Rough implementation cost

Ballpark:

  • New crate: noether-llm-here (Rust, static binary, ~500 LOC covering all 4 CLIs + 4 API providers + the JSON surface).
  • Replace caloron's _llm.py body with the shim above (~20 min + existing test fixtures keep passing).
  • Replace agentspec's detection with llm-here detect (~30 min, careful about Vertex routing staying put).
  • Replace noether-engine's cli_provider.rs impls with subprocess calls (~40 min; providers.rs auto-detect chain gets simpler, not harder).
  • Total: one focused day, deletes ~1,200 LOC across the three repos, eliminates the known drift sources.

When to actually do this

Not yet. Triggers that would change that:

  1. A fifth project (probably the next noether-adjacent thing) needs the same detection logic. That's the shame on me threshold.
  2. A feature crosses sides — e.g. Vertex routing would be useful in caloron's stages — and re-implementing it a second time costs more than extraction.
  3. A bug bites twice — the same drift-induced bug has to be fixed once in each repo. Unification would have prevented the second fix.

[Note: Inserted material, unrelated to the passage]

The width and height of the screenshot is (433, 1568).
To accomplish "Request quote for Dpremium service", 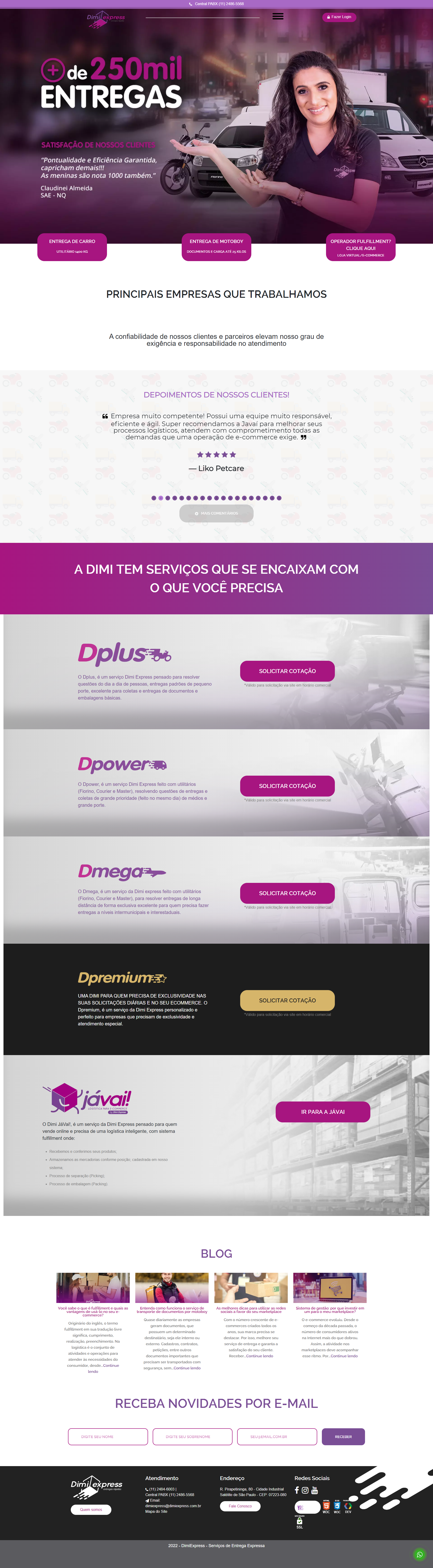I will tap(287, 1000).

None of these are true yet. Phase 5d backported caloron's lessons into Rust and that's bought us parity for now. llm-here is the right structural answer when one of these triggers fires; until then the triplication is cheaper than the consolidation work.

Packaging when we do build it

  • Ships from the noether workspace as a fourth binary alongside noether, noether-scheduler, noether-grid-broker, noether-grid-worker. Crates.io publish is free.
  • Binary is small (~5 MB) — both caloron and agentspec can vendor it per-machine or pull from the noether GitHub release.
  • Versioning: the JSON-wire format is what downstream callers depend on. Semver the JSON schema, not the binary. Additive changes (new provider in the list) are minor bumps; removing a field is a major.
  • Feature parity test: the extraction commit includes a cross-repo test that sends one prompt through each of llm-here, caloron's old _llm.py, and agentspec's resolver, asserts identical stdout contents for a mock provider. Catches the "we broke something during consolidation" class of regression.

Alternatives considered and rejected

  • Rust crate linked from caloron + agentspec via PyO3 bindings. Ties all three projects to the Rust build toolchain. Caloron and agentspec benefit from being pure Python for ops reasons. A subprocess boundary is looser coupling.
  • Git submodule of a shared Python lib. Only helps Python callers. noether-grid is Rust; the worker would still need its own implementation.
  • Move everything into noether-engine::llm and have the Python projects spawn noether run .... Wrong layer — noether-engine is a composition engine, not a generic "call an LLM" tool. Would bloat noether-engine's dependency graph with caller-specific concerns.

Meta

This doc exists because I almost rebuilt _llm.py in Rust from scratch before noticing caloron already had it. It's a reminder to look in the other projects first, and a placeholder the next agent (or future me) can point at when the drift becomes expensive.